=== WHAT TO PRODUCE ===
Each entry below must be repeated exactly. Leave the pictures out of it.

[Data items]
■ ■ ■ ■ ■

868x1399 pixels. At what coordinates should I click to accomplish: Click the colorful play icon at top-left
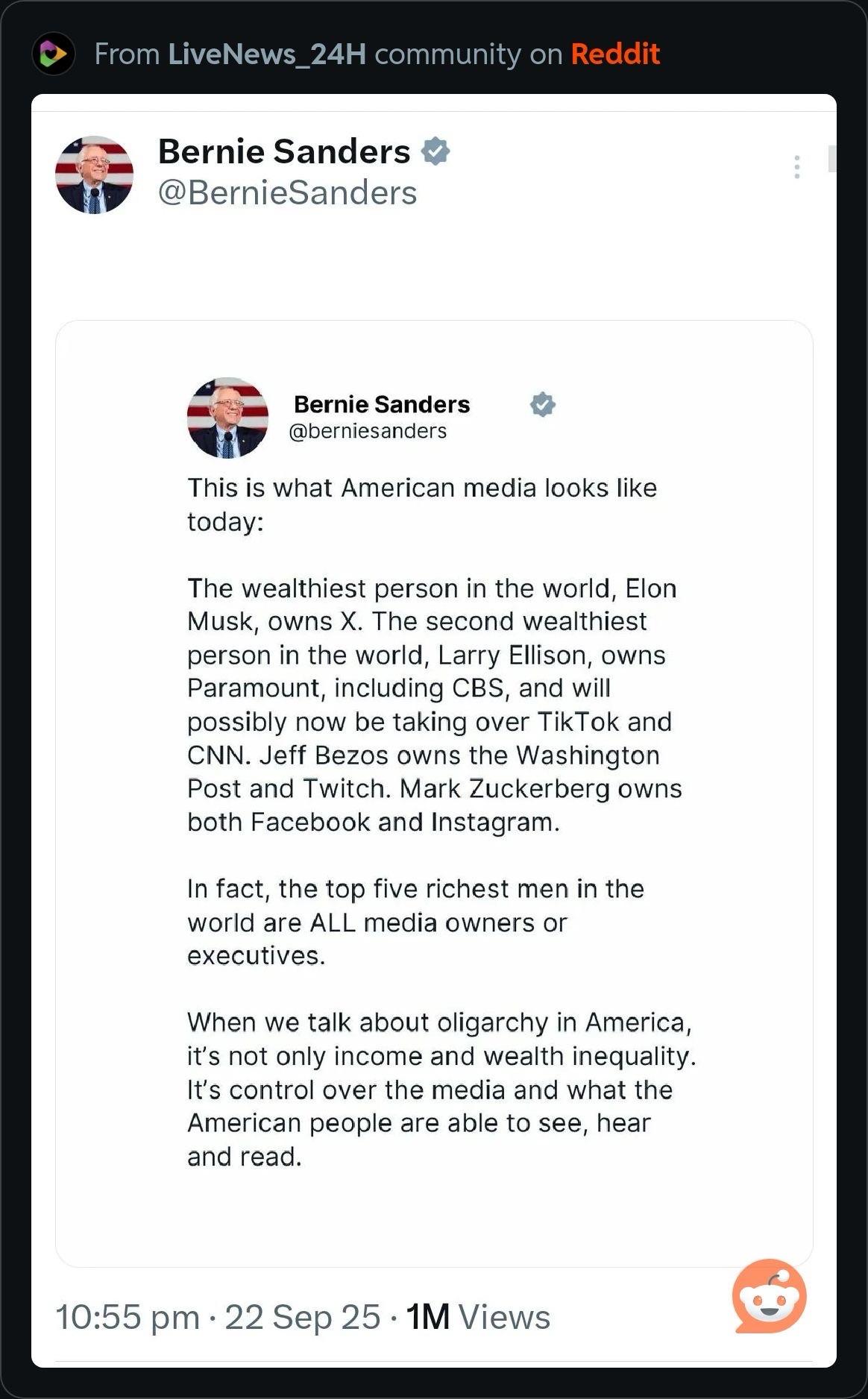pyautogui.click(x=53, y=54)
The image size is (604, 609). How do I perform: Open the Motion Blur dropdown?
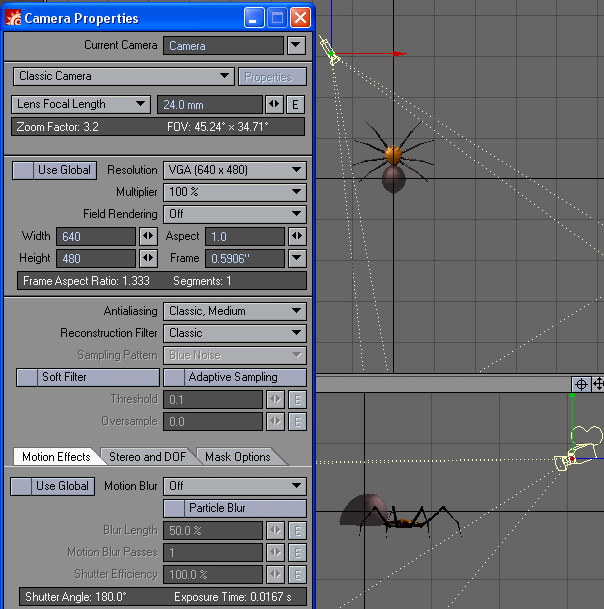(234, 486)
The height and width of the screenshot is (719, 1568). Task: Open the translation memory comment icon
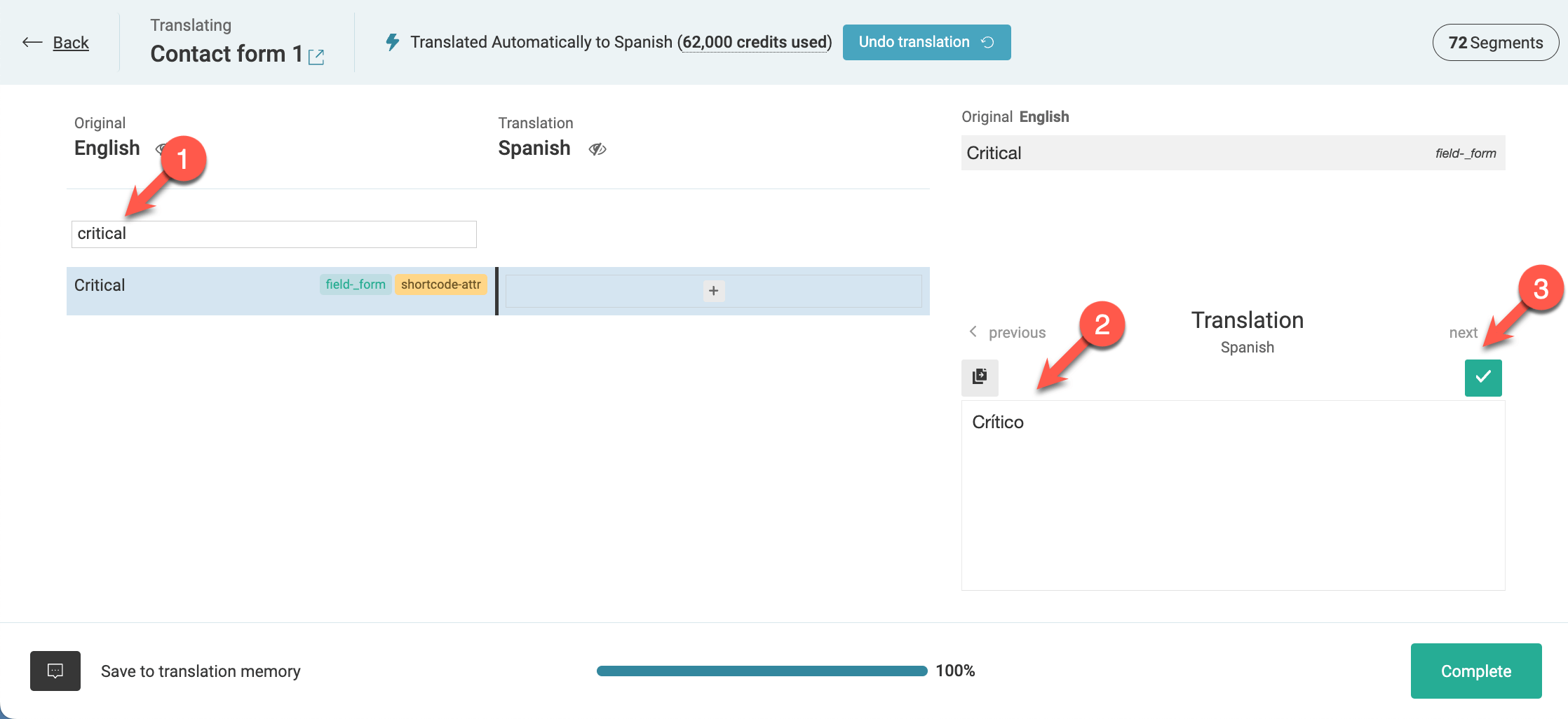[x=55, y=671]
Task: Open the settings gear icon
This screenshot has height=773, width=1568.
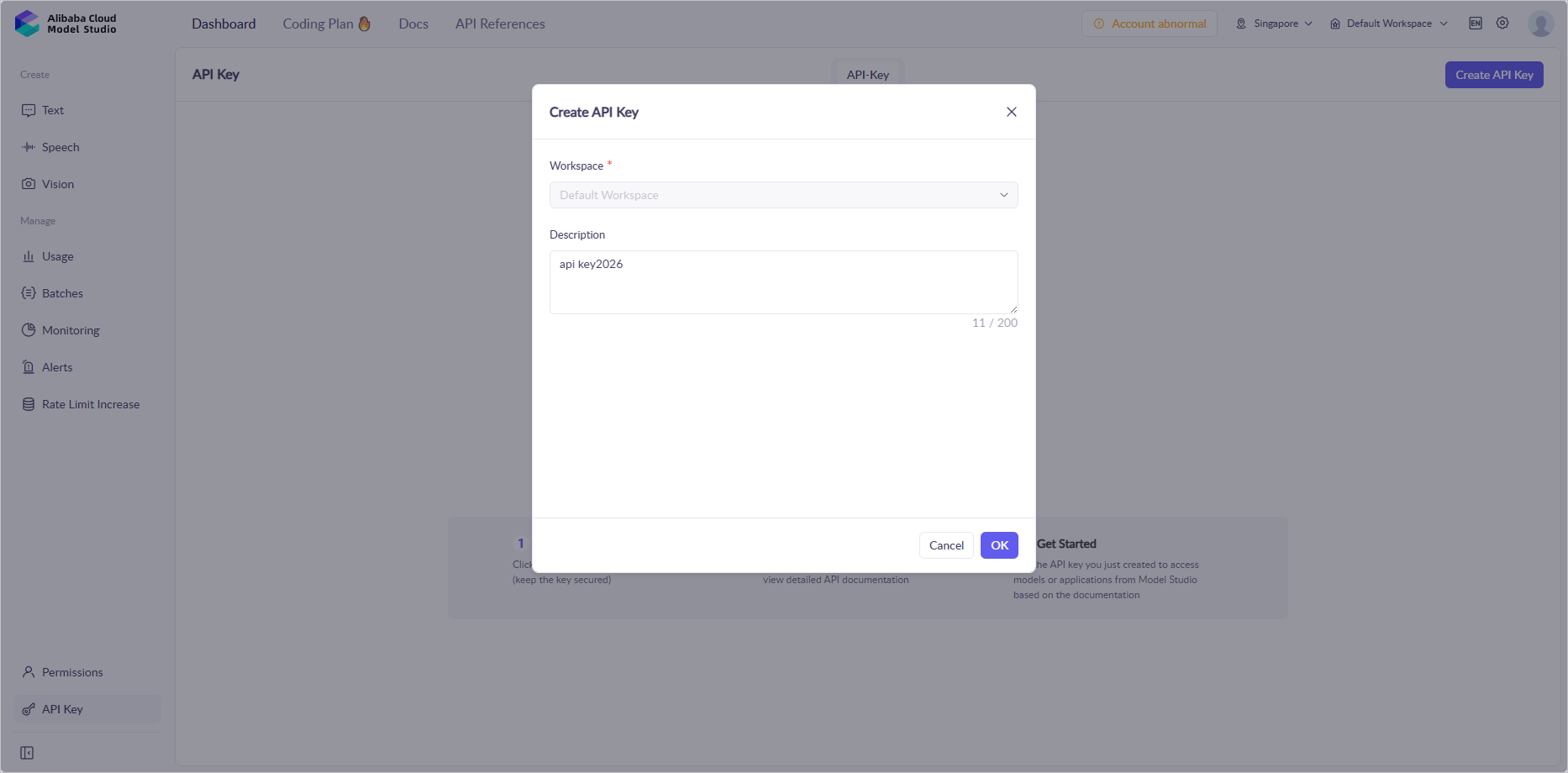Action: [x=1502, y=24]
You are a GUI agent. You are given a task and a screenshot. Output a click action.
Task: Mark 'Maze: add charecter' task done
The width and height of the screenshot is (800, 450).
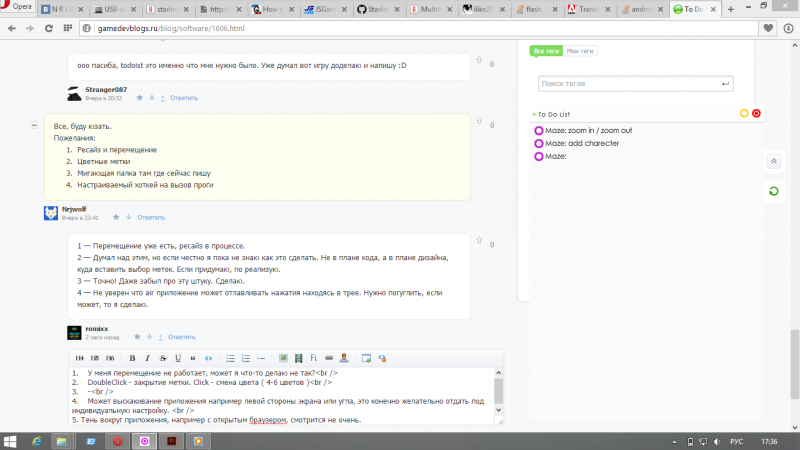pos(539,144)
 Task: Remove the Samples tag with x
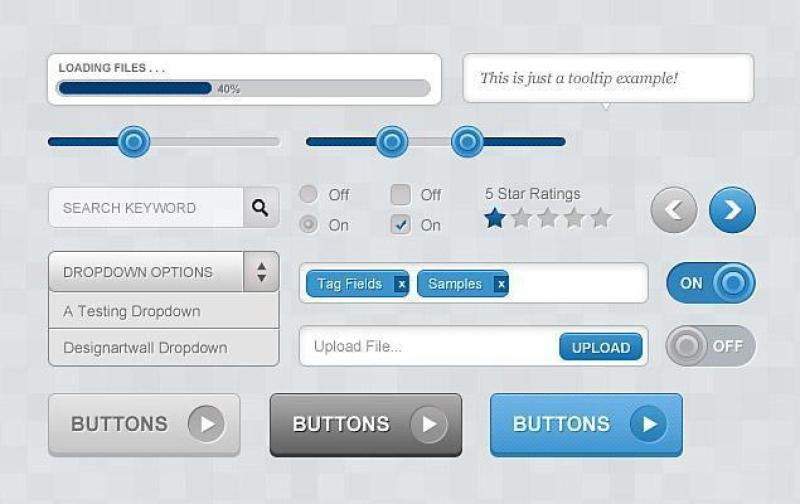(x=501, y=284)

■ ■ ■ ■ ■

=== SOLUTION TO THE EXERCISE ===
868x1399 pixels. At what coordinates should I click to accomplish: Click the colorful play icon at top-left
pyautogui.click(x=53, y=54)
The image size is (604, 609). How do I perform: Open the Motion Blur dropdown?
(234, 486)
The height and width of the screenshot is (719, 1568). Task: Open the translation memory comment icon
[x=55, y=671]
Task: Open the settings gear icon
This screenshot has height=773, width=1568.
Action: [x=1502, y=24]
You are a GUI agent. You are given a task and a screenshot. Output a click action.
Task: Mark 'Maze: add charecter' task done
The width and height of the screenshot is (800, 450).
pos(539,144)
 Task: Remove the Samples tag with x
(x=501, y=284)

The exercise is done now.